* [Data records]
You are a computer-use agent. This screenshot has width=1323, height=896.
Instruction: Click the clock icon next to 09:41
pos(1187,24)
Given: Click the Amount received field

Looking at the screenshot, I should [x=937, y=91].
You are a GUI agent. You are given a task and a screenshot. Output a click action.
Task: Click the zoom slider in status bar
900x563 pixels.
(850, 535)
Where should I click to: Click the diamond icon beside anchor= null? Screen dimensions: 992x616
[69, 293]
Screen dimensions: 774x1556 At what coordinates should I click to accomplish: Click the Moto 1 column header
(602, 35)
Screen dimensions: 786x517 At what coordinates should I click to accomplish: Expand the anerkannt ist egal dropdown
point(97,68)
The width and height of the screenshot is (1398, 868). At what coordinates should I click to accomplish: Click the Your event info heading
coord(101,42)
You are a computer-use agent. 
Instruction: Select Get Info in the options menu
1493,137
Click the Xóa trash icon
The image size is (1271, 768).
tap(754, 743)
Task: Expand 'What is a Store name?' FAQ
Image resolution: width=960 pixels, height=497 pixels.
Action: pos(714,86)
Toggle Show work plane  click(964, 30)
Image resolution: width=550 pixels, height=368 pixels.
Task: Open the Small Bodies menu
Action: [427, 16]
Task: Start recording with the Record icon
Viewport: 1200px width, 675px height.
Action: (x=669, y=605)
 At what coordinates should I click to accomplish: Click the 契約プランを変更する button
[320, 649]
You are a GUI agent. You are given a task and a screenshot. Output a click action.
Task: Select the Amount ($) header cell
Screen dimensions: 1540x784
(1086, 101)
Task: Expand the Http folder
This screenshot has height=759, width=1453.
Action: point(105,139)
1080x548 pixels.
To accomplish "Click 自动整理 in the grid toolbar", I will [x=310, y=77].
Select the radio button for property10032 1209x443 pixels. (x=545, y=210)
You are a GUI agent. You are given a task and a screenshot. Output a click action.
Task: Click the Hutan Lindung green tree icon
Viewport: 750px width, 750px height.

* [EXERCISE DETAILS] Which lines above contain the word "computer"? Copy all of them.

* [WRITTEN ANSWER]
You are a computer-use agent. This screenshot has width=1323, height=896.
You are a computer-use agent. 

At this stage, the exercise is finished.